On April 3, 2020, SAExploration Holdings, Inc. (the “Company”) was notified that its previously disclosed contracts for two joint 3D/4D Ocean Bottom Node Seismic Programs offshore West Africa, valued at approximately $42 million, have been terminated by the operator. Although the Company has been mobilizing vessels and equipment in compliance with project requirements and timelines, the operator terminated the project presumably due to uncertainty on government restrictions on operations during the COVID-19 pandemic. The Company anticipates reimbursement of all of its direct and documented costs reasonably incurred due to the early termination.
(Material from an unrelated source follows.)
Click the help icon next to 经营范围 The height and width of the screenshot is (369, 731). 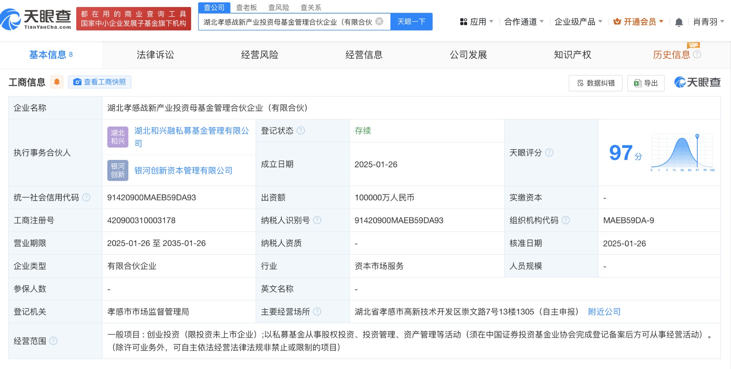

Forward-Looking Statements

Except for statements of historical fact, the matters discussed herein are “forward-looking statements” within the meaning of the applicable U.S. federal securities laws. The words “may,” “will,” “possible,” “estimates”, “expects,” “believes” and similar expressions are intended to identify forward-looking statements, although not all forward-looking statements contain these identifying words. Forward-looking statements, including statements regarding the possible impact of the matters summarized in this Form 8-K, may or may not be realized, and differences between estimated results and those actually realized may be material.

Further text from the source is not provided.